• Exercise requirements:
Across the listing below, count the lines with "computer" in them. Write nothing but the number.

• Data for analysis:
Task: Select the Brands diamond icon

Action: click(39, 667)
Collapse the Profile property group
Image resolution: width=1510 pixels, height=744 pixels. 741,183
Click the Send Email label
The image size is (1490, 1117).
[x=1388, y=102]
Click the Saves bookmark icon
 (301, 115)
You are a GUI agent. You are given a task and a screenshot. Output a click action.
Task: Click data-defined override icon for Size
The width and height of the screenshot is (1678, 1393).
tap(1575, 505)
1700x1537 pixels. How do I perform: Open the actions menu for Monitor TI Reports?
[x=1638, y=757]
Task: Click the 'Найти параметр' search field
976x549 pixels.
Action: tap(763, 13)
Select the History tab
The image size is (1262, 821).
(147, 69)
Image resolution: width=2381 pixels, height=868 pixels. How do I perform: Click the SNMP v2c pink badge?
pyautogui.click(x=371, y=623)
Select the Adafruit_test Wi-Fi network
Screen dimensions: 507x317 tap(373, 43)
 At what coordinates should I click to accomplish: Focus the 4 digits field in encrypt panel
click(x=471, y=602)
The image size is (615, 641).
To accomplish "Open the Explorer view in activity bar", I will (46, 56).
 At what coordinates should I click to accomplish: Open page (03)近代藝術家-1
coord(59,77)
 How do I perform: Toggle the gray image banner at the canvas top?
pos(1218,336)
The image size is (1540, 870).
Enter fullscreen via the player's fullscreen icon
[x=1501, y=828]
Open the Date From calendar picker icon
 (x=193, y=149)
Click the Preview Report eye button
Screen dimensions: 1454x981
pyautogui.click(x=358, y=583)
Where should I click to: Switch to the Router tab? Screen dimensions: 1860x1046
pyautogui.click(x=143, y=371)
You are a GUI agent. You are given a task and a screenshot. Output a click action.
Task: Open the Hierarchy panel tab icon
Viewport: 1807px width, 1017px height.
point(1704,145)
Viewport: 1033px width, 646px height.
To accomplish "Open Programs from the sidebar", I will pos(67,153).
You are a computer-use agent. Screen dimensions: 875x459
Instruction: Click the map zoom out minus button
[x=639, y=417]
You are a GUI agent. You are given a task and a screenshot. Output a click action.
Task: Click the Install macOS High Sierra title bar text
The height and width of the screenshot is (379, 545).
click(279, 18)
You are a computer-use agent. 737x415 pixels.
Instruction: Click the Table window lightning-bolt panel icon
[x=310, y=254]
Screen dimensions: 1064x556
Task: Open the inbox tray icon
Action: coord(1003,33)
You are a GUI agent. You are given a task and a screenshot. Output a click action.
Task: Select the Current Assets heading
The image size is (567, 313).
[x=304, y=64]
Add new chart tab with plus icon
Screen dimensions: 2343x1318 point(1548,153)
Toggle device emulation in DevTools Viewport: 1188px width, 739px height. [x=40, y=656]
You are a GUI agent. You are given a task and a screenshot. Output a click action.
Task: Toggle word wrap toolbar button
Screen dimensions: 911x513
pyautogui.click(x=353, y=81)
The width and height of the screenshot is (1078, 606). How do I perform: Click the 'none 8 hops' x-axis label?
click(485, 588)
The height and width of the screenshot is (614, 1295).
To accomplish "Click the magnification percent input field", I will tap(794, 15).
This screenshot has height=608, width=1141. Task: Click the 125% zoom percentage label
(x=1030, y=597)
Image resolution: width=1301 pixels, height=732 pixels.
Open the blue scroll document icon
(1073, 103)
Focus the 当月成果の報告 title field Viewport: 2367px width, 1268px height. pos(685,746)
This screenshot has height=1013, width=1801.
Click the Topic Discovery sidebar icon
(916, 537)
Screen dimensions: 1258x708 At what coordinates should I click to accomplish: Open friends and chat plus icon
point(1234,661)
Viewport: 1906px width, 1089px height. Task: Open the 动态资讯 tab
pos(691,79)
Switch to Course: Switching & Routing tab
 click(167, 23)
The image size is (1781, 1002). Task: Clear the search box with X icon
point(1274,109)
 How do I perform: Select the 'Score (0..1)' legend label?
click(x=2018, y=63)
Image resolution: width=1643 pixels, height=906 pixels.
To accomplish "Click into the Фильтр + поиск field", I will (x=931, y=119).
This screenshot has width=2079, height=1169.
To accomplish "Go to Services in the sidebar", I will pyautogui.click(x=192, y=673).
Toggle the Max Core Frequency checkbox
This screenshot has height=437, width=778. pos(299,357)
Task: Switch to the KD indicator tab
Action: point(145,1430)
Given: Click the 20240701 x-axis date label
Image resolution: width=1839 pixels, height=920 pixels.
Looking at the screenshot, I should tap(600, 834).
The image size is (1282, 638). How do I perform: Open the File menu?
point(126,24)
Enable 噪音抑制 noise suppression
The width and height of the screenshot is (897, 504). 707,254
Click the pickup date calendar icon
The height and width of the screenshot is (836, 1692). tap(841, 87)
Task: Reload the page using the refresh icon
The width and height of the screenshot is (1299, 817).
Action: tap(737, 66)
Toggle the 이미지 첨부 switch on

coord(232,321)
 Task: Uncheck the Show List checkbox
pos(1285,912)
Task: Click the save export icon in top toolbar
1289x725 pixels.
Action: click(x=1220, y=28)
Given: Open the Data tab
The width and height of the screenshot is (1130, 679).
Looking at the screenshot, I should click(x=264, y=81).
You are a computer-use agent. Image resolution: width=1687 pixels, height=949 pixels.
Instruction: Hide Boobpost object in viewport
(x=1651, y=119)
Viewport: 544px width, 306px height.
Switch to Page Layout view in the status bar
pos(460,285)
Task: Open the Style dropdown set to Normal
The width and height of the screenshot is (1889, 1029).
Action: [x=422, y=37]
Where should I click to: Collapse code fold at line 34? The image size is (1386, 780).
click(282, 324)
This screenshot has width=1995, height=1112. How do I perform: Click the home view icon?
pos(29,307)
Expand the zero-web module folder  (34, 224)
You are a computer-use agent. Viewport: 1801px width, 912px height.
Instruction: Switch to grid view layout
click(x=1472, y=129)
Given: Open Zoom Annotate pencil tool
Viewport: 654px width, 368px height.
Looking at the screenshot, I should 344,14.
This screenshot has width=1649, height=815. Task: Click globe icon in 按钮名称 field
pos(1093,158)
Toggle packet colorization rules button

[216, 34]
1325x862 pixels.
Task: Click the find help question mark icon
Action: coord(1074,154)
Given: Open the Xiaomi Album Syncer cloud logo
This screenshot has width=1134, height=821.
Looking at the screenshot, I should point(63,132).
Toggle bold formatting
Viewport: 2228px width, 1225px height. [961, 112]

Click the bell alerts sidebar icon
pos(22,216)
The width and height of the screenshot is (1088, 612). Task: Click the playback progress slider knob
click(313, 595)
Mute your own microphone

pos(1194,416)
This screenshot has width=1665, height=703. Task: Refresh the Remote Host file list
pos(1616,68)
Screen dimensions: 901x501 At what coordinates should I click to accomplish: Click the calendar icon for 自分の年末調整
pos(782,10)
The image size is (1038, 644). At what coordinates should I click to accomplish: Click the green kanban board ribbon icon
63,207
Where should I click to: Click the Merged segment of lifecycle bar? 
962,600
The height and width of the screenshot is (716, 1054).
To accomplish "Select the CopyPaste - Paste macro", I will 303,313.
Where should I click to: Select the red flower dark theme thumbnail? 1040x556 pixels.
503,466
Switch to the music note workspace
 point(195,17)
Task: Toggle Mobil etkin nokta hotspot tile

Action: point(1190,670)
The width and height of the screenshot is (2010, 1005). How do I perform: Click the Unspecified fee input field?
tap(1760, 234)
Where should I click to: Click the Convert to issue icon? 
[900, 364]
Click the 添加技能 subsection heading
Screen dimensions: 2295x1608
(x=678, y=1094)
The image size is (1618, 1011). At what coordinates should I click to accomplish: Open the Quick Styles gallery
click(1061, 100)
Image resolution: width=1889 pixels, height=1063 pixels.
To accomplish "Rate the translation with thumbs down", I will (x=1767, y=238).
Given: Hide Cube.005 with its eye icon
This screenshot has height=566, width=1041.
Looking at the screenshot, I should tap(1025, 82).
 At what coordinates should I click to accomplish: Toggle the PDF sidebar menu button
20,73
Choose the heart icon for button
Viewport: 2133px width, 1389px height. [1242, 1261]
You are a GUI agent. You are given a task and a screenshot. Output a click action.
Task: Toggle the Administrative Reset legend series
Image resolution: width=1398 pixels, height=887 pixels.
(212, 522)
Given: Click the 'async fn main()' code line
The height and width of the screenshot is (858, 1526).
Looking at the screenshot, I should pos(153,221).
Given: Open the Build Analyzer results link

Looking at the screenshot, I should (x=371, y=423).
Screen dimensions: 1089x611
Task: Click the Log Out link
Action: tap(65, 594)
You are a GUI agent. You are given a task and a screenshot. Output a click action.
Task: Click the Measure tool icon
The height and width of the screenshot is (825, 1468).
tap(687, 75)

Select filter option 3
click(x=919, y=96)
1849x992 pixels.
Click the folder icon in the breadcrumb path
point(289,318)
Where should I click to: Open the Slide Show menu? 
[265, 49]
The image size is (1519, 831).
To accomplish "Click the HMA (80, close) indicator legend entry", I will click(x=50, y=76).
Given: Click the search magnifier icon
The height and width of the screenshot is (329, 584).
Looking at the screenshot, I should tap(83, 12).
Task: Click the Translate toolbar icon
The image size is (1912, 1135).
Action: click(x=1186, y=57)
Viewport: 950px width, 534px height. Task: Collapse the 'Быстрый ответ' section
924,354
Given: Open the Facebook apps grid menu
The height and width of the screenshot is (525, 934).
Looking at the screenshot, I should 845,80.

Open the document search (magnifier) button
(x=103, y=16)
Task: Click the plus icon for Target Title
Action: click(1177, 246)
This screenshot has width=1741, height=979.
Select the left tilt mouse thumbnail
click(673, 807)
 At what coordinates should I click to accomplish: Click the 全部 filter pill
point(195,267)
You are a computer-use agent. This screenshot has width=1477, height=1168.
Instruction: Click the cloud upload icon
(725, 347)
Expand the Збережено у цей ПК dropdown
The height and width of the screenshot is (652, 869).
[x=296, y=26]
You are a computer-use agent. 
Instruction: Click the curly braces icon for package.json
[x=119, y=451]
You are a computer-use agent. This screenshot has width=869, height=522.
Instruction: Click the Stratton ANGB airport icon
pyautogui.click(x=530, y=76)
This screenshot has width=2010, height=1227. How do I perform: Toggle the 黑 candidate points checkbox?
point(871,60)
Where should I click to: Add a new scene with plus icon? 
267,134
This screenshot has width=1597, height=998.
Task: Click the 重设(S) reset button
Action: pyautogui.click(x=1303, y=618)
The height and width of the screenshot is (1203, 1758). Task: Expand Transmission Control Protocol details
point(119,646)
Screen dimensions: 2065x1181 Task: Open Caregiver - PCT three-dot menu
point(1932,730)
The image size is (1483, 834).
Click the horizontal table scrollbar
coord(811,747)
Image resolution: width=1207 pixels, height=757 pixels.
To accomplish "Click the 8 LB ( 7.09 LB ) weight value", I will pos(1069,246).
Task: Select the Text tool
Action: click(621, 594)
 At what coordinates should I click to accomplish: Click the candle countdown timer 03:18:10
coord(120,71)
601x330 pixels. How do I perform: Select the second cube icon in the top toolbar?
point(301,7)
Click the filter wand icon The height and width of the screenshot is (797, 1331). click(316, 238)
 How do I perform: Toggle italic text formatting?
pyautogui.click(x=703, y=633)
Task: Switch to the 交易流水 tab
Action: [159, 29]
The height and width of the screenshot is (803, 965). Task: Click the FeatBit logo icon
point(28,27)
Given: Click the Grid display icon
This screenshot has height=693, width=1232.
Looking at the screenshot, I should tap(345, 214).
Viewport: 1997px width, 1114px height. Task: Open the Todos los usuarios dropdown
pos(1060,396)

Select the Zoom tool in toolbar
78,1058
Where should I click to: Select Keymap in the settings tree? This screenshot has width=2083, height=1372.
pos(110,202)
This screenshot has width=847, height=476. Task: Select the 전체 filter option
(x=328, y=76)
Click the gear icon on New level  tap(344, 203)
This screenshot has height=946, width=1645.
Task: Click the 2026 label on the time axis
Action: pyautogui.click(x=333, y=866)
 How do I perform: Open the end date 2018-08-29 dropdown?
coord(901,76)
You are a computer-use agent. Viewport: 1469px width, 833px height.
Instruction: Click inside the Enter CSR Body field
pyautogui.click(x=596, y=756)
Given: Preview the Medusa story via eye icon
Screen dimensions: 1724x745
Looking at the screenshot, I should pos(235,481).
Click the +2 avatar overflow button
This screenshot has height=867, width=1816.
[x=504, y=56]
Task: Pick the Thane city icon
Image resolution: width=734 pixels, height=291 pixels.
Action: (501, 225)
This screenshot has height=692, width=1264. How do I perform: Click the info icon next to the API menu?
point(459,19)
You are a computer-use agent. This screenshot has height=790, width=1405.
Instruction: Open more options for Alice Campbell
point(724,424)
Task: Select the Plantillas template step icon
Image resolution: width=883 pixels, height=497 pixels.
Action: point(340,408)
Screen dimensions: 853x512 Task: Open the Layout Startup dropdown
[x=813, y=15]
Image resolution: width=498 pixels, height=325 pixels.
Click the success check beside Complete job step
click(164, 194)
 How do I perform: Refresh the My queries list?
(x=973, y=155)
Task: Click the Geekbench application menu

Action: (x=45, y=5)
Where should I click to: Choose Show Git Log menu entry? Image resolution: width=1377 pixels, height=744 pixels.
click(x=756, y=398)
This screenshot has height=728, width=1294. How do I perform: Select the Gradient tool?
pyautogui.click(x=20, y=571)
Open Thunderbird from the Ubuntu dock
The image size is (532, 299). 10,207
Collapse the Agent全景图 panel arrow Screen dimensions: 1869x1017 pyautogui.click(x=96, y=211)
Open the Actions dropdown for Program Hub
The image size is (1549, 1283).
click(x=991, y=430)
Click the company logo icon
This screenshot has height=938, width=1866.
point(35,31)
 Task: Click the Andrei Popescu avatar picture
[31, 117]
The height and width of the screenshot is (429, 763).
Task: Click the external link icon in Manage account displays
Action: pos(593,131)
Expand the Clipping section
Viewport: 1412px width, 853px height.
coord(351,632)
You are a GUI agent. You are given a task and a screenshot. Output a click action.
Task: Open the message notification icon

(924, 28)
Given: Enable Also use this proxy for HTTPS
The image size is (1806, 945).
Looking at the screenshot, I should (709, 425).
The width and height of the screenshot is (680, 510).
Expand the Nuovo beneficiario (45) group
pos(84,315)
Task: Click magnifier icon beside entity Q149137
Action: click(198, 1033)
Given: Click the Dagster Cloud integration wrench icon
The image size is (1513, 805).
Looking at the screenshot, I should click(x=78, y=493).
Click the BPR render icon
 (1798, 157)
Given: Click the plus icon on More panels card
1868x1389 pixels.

• Solution below:
9